In order to quantitatively evaluate the performance of our method on depth estimation of colonoscopy images, we compare our method with previous approaches on the UCL synthetic dataset [11]. We adopt the same three metrics including the absolute \(L_1\) distance, the relative error, and the root-mean-squared-error RMSE between the ground truth and prediction. The results are reported in Table 1.

Table 1. Quantitative evaluation on the UCL synthetic dataset (* in cm, ** in %).

Our baseline model is only trained with synthetic data. It shows that a better conditional GAN model (pix2pixHD instead of pix2pix) brings great performance improvement. While only tested on synthetic data, our model that is fine-tuned with real colonoscopy videos does not make further improvement on synthetic data. This is reasonable because the self-supervision between neighboring frames leverages temporal consistency for more depth data from real colonoscopy video but it does not bring more information for the synthetic data.

Although the self-supervision with temporal consistency does not bring gain on the mean accuracy, it significantly improves the temporal consistency between the estimated depths on both the synthetic and real colonoscopy data. We quantify the temporal consistency by the masked gradient warping loss \(L_{MGW}\), which reflects the structural consistency between the estimated depth maps of two neighboring frames. Table 2 demonstrates that our method reduces the masked gradient warping loss on both the synthetic data and real data.

Table 2. Masked gradient warping loss on synthetic and real colonoscopy datasets.

3.3 Qualitative Evaluation on Real Data

Without ground-truth depths for quantitative comparison on real colonoscopy data, we evaluate our method qualitatively by comparing the depth prediction results with other methods.
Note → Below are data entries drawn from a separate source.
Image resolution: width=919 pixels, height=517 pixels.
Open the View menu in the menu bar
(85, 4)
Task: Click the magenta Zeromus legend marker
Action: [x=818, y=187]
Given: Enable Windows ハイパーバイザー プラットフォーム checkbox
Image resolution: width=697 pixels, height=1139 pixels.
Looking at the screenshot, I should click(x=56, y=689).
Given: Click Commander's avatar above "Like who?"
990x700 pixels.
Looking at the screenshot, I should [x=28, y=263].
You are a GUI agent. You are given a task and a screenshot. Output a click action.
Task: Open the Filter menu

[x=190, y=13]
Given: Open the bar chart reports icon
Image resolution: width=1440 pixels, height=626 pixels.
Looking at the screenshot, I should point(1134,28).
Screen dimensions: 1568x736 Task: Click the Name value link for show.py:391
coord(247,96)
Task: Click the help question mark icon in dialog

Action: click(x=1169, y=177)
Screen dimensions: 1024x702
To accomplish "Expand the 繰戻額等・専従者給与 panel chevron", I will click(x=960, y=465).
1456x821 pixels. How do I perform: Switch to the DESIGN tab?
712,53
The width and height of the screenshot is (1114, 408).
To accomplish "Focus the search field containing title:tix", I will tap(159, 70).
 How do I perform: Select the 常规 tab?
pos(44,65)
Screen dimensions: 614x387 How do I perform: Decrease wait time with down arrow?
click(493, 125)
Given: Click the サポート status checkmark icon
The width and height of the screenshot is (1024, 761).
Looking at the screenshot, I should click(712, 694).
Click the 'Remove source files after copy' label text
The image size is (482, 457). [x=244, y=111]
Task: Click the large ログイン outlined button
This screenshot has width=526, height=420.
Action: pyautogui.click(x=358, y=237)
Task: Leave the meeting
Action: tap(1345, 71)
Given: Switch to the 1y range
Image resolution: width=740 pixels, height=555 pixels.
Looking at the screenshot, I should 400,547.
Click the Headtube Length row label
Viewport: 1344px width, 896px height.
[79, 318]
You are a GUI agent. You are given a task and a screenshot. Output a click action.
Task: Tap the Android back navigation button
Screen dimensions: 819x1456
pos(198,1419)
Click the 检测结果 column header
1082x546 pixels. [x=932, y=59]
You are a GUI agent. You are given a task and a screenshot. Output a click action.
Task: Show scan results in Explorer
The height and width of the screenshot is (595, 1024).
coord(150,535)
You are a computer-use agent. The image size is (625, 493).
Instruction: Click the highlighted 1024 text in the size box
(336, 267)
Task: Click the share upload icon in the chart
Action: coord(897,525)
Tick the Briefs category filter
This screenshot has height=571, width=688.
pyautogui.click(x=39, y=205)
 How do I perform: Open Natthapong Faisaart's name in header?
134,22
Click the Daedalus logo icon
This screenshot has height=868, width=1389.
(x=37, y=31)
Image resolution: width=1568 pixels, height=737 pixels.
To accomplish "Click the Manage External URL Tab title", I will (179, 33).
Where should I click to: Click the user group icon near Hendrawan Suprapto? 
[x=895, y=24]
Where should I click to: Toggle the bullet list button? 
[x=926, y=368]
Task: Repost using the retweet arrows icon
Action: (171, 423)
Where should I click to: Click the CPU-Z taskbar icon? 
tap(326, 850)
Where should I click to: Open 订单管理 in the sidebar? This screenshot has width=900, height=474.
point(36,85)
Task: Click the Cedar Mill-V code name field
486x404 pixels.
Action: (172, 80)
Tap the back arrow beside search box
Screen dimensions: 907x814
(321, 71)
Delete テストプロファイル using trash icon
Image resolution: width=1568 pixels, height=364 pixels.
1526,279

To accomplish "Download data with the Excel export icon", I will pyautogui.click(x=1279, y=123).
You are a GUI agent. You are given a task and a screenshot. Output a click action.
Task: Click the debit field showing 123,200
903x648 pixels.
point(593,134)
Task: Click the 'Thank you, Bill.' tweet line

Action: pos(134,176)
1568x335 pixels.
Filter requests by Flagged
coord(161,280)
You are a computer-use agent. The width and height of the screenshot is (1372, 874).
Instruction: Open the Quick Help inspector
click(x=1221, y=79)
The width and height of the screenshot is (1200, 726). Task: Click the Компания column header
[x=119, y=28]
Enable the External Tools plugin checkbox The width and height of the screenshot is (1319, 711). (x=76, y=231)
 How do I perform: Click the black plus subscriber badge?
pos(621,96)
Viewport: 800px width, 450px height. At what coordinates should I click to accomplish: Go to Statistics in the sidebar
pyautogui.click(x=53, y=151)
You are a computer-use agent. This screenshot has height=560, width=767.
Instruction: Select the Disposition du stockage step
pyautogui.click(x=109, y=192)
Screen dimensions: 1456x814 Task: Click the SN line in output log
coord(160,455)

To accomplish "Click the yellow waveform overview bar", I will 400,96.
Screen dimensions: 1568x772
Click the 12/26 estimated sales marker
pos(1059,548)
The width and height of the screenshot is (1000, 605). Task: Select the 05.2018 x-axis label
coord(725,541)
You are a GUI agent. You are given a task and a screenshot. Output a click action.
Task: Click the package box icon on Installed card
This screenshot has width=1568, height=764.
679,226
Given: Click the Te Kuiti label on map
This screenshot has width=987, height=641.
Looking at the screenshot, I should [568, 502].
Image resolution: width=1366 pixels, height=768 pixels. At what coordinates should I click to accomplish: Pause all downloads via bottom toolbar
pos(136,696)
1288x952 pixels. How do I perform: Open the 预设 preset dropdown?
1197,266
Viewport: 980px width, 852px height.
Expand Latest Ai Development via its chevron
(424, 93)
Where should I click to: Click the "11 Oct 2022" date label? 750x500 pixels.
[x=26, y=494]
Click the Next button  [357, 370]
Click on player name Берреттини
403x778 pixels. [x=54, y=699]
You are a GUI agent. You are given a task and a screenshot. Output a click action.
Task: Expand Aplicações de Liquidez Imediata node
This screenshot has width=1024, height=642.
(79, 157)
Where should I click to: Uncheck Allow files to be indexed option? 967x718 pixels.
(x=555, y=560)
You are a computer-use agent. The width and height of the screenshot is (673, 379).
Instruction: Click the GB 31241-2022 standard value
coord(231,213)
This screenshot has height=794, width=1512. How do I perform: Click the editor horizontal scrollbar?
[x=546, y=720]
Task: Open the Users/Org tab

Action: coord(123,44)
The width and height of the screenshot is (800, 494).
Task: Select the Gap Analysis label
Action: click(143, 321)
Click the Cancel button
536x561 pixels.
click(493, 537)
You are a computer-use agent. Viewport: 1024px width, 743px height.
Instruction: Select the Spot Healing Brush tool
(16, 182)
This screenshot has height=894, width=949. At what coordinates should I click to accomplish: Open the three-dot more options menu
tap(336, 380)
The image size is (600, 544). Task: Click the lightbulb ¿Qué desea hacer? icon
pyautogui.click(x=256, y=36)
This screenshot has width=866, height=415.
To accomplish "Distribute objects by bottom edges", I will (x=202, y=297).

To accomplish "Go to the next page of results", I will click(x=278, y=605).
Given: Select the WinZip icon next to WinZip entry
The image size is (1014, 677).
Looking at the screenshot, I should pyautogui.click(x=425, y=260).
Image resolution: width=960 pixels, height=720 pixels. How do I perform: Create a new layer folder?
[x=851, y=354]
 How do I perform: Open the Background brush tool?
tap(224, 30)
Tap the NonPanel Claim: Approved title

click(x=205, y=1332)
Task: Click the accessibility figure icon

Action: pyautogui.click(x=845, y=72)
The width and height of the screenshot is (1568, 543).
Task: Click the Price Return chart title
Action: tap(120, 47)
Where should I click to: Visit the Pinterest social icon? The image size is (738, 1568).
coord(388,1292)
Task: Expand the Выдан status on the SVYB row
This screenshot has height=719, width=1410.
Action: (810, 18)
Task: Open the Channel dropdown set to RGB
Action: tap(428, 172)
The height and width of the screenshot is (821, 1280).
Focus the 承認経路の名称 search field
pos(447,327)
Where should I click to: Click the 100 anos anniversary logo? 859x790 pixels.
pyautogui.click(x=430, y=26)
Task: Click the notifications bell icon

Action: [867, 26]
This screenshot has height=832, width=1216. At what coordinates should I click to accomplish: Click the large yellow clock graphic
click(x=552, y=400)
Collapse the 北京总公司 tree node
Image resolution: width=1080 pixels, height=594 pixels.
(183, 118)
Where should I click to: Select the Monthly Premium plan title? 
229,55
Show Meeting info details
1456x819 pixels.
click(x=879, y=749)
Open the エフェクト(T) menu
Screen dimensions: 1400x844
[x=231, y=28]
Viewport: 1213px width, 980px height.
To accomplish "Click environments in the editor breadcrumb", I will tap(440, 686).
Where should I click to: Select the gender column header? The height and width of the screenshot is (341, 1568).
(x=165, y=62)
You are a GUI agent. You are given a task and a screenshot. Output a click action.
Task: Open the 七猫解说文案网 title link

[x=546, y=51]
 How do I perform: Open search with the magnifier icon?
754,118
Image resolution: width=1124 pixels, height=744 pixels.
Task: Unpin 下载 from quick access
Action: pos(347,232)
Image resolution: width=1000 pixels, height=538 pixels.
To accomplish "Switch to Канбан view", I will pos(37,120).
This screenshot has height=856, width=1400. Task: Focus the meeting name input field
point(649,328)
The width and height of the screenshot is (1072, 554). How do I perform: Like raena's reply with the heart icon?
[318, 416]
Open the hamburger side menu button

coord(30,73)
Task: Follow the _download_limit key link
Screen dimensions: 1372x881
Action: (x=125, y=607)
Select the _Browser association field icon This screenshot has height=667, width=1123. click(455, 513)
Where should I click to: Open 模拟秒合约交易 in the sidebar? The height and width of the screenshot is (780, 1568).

First, we compare our method with Rau et al. [11] and show some examples in Fig. 4. For the first three examples, we observe the wrongly predicted location of the lumen, missed polyps, and misinterpreted geometry of the lumen respectively in the results generated by Rau et al.. For the last three examples, we can see that our method generates more accurate predictions, proving that our model better captures geometric structure details.

We also verify our model in regards to the temporal consistency of the depth estimation. As shown in Fig. 5, without supervision by temporal consistency, the baseline model tends to predict discontinuous depths on the polyp surface due to the specular reflection in the colonoscopy frames. These depth noises also lead to the discontinuity between neighboring frames. In comparison, the depths predicted by our fine-tuned model are more spatially smooth and temporally consistent, avoiding the interruption by specular reflections and textures.

Fig. 4.
figure 4

Comparison of our method with Rau et al. [11]. The red ellipses highlight the inaccurate depth predictions such as wrong locations of the lumen, missed polyp, and misinterpreted geometry of the lumen.

Fig. 5.
figure 5

Depth estimation for adjacent frames in a real colonoscopy video. Compared with the results generated by the baseline model, our model produces more consistent results avoiding the noises caused by specular reflections and textures.

4 Conclusion

We propose a novel depth estimation approach for colonoscopy images that makes full use of both synthetic and real data. Considering the depth estimation task as an image translation problem, we employ a conditional generative network as the backbone model. While the synthetic dataset which contains image-and-depth pairs provides precise supervision on the depth estimation network, we exploit unlabeled real colonoscopy videos for self-supervision. We designed a masked gradient warping loss to ensure the temporal consistency of the estimated depth maps of two neighboring frames during network training. The experimental results demonstrate that our method produces more accurate and temporally consistent depth estimation for both synthetic and real colonoscopy videos. The robust depth estimation will facilitate the accuracy of many downstream medical analysis tasks, such as polyp diagnosis and 3D reconstruction, and assist colonoscopists in polyp localization and removal in the future.